Make Behavior Transparent and Controllable

Transparency and controllability are critical for adoption and compliance:

  1. Explain why a suggestion was made:

    • Retrieval references: Highlight source documents or data points used to generate a response. For example:
      • A compliance report draft might cite specific clauses from regulatory texts and internal policies.
      • A customer response might reference past tickets with similar issues.
    • Rule traces: For structured workflows, show which business rules or decision trees were applied.

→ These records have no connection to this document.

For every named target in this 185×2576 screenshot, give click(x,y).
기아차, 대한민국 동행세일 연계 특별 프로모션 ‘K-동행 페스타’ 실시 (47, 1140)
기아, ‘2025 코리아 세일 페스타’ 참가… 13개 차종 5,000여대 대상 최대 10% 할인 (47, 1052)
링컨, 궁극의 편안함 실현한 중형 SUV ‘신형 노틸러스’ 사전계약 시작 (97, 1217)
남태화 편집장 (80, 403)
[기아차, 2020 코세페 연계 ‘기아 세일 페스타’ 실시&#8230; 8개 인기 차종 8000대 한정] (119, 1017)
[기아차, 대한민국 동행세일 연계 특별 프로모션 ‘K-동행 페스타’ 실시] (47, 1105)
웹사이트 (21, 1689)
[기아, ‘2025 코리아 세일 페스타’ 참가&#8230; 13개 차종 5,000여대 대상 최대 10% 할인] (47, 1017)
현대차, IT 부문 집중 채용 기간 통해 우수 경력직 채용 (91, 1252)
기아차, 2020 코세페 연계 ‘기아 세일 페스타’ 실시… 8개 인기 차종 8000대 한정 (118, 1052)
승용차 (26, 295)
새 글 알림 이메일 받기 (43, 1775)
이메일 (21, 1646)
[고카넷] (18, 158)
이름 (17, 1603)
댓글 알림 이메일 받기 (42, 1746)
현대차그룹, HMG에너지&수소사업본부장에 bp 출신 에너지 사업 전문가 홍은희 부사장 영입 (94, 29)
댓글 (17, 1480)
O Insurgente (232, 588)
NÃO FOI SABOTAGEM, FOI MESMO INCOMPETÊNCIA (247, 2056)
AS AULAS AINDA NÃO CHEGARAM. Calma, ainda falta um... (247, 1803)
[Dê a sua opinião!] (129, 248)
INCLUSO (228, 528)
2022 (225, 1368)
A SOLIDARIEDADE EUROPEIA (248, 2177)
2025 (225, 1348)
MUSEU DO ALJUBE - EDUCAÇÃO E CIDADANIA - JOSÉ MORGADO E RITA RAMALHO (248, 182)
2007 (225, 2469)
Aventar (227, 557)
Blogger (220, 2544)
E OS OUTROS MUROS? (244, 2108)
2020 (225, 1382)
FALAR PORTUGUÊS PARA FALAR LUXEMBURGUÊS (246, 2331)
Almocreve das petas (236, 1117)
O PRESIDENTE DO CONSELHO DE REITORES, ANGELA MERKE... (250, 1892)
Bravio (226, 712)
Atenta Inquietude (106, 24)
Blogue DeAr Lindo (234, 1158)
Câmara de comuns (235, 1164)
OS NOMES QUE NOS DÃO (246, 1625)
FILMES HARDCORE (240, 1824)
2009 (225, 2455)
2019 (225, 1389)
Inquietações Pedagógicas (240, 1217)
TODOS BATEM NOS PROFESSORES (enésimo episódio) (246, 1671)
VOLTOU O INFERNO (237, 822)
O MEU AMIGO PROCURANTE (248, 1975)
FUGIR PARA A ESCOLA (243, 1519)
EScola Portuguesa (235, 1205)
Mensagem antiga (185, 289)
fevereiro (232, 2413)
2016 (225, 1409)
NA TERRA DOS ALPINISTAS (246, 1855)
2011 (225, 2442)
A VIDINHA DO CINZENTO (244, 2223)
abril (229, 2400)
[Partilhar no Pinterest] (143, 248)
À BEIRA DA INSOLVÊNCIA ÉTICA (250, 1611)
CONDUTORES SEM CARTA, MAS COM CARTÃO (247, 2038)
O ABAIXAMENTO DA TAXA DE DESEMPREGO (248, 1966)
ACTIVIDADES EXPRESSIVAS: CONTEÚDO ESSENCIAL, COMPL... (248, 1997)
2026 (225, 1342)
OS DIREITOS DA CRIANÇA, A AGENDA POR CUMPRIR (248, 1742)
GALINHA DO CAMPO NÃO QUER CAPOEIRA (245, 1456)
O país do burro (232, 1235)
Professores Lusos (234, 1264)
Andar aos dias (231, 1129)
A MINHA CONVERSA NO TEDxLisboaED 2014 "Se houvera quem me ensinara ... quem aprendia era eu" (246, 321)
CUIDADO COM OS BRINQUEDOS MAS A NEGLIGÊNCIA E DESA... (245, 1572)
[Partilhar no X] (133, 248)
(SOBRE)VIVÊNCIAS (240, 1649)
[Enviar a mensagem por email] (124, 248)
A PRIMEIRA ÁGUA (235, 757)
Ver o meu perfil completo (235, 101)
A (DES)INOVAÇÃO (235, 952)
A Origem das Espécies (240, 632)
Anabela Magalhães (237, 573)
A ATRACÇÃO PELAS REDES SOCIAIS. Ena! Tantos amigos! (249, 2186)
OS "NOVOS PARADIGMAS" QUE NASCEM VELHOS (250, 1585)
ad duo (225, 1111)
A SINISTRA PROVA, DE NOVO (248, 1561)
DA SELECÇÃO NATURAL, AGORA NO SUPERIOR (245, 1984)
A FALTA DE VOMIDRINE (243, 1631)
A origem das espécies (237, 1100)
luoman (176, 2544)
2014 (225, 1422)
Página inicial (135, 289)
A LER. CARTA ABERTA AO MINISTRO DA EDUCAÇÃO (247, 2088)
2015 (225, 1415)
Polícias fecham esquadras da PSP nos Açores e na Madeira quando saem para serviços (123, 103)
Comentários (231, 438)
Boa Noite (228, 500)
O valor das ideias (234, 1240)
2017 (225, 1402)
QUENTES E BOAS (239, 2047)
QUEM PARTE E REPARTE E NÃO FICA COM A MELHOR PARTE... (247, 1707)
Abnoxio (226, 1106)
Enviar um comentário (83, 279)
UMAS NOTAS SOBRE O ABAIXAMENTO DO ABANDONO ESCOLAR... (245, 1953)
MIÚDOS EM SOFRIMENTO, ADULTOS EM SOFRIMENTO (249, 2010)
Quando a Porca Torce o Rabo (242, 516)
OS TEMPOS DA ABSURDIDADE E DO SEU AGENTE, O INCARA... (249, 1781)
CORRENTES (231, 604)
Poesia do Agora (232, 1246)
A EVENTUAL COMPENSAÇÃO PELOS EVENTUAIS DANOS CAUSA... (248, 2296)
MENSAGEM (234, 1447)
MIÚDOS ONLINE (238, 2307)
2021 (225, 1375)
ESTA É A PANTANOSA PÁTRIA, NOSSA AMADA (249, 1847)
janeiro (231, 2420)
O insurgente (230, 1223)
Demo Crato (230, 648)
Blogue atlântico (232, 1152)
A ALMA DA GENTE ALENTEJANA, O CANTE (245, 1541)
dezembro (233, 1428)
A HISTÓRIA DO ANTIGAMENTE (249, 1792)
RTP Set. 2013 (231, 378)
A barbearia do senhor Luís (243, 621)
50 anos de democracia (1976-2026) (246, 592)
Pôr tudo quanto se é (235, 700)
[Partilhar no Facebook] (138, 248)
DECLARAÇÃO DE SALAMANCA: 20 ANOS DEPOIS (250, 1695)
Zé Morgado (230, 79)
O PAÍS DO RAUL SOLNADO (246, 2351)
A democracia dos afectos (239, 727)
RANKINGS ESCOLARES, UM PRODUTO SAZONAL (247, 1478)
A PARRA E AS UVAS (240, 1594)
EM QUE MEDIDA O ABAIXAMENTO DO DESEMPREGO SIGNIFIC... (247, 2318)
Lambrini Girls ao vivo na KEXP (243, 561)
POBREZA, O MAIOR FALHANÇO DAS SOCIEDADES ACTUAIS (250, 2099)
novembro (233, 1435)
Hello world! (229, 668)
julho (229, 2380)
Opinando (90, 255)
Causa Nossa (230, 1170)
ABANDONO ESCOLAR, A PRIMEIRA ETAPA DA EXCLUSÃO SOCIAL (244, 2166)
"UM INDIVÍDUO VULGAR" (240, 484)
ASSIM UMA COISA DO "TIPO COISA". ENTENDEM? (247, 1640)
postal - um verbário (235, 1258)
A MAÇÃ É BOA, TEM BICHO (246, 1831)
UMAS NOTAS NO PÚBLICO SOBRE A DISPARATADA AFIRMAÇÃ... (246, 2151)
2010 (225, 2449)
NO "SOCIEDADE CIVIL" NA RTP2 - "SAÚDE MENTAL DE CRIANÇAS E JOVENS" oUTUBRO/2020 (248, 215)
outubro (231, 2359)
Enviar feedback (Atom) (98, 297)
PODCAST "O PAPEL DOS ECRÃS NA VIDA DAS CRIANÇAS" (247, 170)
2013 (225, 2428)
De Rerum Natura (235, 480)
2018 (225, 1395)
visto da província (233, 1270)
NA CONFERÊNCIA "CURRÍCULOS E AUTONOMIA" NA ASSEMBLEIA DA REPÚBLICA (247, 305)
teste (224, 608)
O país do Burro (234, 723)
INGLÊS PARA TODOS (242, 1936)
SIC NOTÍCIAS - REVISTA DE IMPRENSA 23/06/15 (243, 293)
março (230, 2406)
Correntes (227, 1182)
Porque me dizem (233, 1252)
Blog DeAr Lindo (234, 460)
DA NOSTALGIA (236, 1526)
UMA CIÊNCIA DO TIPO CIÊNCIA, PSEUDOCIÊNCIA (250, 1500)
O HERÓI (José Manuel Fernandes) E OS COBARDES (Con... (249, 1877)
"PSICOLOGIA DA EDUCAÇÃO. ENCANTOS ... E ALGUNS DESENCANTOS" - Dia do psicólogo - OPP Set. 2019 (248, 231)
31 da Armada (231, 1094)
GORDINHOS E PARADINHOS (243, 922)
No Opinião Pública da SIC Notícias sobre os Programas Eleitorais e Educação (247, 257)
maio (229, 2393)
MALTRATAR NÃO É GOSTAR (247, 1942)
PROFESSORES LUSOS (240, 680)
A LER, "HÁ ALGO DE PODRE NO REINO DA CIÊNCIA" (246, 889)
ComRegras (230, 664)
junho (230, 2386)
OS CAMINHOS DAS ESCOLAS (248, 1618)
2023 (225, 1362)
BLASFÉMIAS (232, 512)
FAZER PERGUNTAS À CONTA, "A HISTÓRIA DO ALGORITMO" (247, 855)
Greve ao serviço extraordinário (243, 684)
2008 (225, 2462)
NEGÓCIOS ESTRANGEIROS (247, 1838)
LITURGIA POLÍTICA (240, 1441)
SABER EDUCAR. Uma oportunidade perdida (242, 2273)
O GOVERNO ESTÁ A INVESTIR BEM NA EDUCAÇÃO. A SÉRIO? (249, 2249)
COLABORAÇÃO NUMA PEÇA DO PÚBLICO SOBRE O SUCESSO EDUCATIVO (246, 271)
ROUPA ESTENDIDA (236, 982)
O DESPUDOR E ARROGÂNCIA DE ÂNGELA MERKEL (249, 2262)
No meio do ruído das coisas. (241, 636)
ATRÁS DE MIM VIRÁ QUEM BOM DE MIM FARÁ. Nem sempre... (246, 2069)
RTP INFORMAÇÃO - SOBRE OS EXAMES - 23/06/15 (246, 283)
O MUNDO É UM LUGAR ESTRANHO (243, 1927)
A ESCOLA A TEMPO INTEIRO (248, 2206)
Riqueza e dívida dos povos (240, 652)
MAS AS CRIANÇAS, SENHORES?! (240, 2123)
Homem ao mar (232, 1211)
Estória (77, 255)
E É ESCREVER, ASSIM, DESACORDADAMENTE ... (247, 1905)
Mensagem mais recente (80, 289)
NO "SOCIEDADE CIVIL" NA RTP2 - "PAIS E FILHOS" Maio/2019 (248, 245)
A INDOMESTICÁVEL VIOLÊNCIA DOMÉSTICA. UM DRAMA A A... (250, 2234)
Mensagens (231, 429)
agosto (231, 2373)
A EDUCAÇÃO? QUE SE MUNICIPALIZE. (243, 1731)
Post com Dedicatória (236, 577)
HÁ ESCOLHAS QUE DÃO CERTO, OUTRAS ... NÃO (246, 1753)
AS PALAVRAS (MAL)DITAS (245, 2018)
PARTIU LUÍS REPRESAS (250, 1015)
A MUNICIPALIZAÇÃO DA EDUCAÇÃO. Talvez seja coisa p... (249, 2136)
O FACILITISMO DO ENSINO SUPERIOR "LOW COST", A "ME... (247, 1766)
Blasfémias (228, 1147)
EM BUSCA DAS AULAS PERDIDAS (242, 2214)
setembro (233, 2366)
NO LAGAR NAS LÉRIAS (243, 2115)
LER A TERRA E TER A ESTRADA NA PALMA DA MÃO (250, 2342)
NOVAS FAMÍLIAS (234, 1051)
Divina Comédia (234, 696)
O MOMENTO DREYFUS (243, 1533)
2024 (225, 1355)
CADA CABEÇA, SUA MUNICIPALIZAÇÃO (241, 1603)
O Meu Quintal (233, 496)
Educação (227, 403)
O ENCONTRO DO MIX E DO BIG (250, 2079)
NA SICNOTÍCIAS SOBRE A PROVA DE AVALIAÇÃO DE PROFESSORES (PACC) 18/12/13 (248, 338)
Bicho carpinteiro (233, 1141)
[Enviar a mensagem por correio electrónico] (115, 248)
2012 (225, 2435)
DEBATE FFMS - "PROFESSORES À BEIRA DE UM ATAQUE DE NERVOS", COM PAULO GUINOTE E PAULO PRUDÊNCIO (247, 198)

Example:
      • An auto-approved expense report might display: "Approved because <$500 threshold> and and ."
  2. Display confidence and risk indicators:

    • Confidence scores: Show model confidence as a percentage or color-coded indicator (e.g., green for high confidence, yellow for medium, red for low).
    • Risk flags: Warn users of potential issues, such as:
      • "This response includes a promise outside standard SLA."
      • "This contract clause deviates from template by >10%."
  3. Allow easy overrides and feedback:

    • One-click edits: Enable inline editing of AI outputs (e.g., click to rewrite a sentence).
    • Structured feedback: Provide options to label errors (e.g., "wrong data," "tone issue," "missing step").
    • Feedback loops: Route corrections back to the system for continuous improvement. For example:
      • A corrected customer response is added to the RAG corpus as a preferred example.
      • A flagged compliance risk triggers a review of similar cases.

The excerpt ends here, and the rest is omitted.